The j.g.’s eyes flicked Wanda briefly. “Hate to break up your party,” he said.
“What is it, Lieutenant?” David asked, miffed by the j.g.’s implication.
“The Sun City Police would like to see you, pal. Seems you talked to a Sam Friedman this morning on the telephone?”
“What about it?”
“You were the last guy to talk to him. He was shot to death about an hour ago. They found him with eight bullets in his head and chest.” The lieutenant paused long enough to see the shock spread across David’s face. “You better pull into Madeira Beach,” he said. “The cops sounded kind of impatient.”
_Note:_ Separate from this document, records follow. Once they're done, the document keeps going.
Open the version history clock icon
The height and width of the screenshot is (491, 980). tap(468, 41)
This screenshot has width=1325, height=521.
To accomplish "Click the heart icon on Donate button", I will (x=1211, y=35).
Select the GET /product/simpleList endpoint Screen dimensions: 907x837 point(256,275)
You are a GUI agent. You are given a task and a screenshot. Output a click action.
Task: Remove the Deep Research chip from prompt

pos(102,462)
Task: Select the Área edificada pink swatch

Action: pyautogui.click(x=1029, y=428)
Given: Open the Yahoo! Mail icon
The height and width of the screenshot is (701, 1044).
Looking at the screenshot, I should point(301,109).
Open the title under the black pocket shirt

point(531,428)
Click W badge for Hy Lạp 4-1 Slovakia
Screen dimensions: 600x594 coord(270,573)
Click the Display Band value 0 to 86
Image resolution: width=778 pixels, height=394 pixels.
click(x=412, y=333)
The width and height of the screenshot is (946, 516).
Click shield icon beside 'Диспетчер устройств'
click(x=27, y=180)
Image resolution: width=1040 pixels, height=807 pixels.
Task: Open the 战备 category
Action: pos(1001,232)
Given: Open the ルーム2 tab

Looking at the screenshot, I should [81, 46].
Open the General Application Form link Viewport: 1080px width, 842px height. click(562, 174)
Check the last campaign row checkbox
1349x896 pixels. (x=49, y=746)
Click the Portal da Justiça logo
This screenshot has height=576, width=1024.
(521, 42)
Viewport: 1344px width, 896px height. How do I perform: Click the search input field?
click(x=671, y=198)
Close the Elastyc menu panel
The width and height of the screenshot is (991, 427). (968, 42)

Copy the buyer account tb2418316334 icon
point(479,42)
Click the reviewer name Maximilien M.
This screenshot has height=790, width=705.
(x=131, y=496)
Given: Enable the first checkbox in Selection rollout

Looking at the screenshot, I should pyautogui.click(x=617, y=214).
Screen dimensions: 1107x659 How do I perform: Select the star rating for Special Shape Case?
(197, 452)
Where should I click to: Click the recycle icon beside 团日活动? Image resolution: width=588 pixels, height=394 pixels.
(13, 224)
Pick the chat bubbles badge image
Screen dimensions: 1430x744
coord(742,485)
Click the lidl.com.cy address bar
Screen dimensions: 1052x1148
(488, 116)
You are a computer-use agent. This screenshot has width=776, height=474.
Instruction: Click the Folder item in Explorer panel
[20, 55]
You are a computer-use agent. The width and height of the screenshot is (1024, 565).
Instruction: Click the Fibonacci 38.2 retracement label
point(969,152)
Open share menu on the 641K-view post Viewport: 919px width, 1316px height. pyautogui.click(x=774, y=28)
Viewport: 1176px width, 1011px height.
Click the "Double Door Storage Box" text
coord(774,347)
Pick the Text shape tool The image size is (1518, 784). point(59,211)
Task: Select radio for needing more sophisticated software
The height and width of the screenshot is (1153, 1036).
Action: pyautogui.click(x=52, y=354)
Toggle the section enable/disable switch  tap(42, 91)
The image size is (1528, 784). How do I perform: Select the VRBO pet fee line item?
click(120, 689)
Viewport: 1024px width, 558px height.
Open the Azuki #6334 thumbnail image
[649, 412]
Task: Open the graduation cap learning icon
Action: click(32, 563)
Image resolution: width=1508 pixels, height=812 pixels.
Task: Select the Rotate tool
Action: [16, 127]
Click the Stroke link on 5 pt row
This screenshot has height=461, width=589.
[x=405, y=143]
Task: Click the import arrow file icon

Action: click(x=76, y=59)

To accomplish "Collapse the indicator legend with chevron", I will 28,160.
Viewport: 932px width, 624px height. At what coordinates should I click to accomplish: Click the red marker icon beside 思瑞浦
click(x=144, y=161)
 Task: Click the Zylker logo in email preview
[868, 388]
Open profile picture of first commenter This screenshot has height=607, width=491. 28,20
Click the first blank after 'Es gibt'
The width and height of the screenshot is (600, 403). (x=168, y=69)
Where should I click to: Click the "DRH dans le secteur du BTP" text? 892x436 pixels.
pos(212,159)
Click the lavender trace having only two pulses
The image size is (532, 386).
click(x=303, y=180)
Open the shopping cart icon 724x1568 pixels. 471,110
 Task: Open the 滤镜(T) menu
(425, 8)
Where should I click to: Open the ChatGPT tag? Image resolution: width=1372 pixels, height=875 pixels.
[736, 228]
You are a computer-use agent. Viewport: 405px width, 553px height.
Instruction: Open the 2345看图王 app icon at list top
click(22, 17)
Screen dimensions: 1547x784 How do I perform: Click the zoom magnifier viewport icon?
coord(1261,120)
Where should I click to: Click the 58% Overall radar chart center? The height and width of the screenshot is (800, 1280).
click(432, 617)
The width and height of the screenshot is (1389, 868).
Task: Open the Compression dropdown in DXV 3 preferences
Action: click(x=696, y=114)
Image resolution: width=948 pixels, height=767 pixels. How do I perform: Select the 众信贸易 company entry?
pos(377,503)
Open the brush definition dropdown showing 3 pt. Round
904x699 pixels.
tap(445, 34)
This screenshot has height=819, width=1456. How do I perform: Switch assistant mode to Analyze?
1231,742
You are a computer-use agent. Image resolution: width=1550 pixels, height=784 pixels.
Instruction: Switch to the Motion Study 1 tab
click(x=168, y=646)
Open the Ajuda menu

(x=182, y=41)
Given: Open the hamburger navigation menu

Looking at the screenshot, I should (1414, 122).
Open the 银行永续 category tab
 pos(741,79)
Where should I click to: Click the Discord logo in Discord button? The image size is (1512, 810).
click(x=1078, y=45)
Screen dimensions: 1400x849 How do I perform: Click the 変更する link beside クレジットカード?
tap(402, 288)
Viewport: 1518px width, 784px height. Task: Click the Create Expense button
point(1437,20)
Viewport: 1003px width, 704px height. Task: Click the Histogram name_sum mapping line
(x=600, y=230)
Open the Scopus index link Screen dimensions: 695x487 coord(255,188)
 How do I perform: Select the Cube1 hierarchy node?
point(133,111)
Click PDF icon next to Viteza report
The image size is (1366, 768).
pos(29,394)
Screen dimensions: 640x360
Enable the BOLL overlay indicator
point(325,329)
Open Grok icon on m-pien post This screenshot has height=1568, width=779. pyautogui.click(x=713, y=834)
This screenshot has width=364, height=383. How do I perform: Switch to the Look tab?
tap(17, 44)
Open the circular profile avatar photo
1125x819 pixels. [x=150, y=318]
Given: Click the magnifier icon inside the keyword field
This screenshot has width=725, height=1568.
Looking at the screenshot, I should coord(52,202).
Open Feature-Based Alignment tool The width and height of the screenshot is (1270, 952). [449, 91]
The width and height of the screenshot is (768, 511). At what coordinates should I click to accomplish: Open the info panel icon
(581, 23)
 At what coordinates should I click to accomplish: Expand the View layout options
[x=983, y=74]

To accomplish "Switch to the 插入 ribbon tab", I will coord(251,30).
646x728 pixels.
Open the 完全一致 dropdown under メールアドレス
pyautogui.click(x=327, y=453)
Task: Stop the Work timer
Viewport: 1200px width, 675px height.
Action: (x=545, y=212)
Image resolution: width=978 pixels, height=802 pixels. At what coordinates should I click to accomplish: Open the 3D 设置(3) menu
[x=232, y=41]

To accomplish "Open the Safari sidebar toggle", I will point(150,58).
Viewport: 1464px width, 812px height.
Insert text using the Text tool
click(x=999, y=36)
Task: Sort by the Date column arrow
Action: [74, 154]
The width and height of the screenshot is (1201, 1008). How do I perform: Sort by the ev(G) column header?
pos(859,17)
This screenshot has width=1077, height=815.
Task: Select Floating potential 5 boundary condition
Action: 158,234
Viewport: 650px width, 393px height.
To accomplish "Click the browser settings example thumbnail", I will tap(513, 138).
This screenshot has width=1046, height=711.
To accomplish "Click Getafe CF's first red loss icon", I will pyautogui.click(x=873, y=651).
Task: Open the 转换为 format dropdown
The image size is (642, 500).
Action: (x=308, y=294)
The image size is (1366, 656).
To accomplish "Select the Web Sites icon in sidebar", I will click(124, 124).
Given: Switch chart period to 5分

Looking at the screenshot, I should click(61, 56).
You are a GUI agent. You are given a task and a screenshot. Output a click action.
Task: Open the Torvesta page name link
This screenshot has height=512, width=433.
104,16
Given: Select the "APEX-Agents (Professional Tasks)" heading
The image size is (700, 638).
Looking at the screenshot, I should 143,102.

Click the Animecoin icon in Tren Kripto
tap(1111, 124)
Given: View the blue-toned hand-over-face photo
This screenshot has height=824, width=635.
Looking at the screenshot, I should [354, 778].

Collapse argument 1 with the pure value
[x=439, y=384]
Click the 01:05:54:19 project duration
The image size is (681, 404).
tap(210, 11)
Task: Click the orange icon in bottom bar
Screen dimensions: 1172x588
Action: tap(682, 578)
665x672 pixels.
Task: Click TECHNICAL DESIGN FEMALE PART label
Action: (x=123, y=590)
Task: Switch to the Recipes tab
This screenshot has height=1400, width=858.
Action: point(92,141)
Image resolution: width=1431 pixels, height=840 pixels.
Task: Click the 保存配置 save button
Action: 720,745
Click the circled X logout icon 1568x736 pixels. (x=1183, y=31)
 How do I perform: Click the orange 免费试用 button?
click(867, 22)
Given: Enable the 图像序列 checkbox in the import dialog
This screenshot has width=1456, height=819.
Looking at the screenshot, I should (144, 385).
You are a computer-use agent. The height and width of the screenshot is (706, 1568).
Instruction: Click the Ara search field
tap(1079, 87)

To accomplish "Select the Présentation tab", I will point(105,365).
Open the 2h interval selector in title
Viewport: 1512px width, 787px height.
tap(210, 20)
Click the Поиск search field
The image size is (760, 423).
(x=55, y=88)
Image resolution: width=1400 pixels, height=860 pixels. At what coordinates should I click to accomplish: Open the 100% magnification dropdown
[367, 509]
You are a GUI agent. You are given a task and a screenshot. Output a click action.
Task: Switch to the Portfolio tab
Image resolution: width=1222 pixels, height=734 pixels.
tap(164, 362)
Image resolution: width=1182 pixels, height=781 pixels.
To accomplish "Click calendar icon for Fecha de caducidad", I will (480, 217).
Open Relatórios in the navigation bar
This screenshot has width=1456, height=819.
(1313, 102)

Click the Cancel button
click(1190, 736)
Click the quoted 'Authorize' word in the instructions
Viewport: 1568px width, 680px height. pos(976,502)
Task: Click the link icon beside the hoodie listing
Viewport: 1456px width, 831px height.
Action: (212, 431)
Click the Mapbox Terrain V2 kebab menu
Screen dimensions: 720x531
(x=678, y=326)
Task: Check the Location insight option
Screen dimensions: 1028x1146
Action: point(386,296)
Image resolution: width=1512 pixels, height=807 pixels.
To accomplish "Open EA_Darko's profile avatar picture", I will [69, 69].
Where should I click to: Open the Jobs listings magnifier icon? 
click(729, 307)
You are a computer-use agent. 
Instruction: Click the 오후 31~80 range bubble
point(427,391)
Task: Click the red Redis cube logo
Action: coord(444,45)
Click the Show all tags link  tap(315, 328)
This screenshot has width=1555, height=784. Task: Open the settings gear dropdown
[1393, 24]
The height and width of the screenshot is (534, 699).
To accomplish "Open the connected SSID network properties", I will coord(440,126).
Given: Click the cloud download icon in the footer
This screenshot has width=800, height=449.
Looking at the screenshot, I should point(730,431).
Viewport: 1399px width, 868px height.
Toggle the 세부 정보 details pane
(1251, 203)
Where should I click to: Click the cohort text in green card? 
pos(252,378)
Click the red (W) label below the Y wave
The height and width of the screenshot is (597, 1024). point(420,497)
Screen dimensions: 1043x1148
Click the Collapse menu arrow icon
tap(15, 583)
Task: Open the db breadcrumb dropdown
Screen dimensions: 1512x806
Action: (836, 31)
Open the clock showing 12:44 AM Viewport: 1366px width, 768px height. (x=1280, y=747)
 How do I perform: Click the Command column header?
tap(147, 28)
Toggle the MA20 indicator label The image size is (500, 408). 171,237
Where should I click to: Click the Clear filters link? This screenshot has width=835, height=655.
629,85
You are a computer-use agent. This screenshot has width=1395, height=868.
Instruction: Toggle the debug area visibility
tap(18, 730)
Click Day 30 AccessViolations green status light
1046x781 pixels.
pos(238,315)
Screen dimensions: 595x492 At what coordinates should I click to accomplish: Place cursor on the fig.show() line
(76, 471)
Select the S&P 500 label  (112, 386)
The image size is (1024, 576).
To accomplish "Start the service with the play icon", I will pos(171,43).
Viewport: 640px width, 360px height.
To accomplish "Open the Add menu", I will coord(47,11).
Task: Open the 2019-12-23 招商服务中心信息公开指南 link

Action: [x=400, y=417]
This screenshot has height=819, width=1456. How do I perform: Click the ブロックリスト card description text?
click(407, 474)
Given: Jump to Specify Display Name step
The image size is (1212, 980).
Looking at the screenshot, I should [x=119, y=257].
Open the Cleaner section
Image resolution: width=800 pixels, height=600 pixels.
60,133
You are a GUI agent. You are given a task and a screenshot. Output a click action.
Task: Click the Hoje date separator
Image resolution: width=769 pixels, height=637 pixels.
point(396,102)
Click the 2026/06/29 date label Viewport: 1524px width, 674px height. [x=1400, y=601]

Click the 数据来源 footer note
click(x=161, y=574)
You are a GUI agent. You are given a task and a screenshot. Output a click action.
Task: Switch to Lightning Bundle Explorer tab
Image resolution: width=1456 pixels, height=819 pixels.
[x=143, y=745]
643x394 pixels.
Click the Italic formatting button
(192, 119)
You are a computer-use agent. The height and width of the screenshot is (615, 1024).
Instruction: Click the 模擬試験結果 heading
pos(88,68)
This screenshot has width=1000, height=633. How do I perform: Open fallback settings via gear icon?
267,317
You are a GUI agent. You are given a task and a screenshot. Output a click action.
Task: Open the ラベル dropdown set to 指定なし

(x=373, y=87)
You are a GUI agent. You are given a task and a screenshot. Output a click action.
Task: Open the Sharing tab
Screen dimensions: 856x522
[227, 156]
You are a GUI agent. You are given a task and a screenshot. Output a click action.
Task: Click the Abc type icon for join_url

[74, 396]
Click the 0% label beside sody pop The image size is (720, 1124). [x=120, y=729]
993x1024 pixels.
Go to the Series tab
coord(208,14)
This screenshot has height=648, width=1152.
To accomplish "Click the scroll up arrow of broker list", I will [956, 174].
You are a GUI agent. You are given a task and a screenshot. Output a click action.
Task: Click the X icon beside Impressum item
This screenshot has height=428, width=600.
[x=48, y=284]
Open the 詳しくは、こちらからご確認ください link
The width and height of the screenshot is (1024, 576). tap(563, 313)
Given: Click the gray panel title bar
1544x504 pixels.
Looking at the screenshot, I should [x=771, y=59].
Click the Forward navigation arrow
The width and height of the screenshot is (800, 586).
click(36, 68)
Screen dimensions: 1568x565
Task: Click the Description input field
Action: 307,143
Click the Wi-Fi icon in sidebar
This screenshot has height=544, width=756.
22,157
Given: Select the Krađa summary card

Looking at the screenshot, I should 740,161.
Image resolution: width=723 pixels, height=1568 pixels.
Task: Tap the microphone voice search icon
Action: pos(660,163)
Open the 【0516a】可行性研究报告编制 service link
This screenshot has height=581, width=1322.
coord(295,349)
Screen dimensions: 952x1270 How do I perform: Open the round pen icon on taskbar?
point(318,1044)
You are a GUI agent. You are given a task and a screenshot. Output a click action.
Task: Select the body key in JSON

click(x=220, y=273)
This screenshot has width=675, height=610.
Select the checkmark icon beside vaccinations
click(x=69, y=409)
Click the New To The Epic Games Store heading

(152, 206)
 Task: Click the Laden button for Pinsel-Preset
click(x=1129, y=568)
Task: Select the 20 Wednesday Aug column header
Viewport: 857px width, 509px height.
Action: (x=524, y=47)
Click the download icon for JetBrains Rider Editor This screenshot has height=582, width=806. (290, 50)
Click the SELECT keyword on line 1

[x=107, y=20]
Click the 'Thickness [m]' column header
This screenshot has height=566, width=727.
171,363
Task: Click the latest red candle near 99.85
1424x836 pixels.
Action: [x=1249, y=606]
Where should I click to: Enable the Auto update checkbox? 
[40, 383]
The room could have been a broom closet. There was a square, scarred desk with a chair behind it. There was a bulletin board and a battery of green metal filing cases. There was a shaded lightbulb hanging over the desk and there was a window with dust-covered Venetian blinds hiding it. There was a door with a frosted-glass panel, and on the other side of the frosted glass were lettered the words DETECTIVE DIVISION. A narrow wooden plaque on the desk read: LIEUTENANT MAUROW.
Maurow was a big man with a thatch of red hair. His eyes were pale blue, as cold as a swimming pool in January. He had thick lips and a mole close to the deep cleft in his chin. He studied David and his eyes said nothing and his mouth said nothing. He picked up a pencil and tapped it on the desk.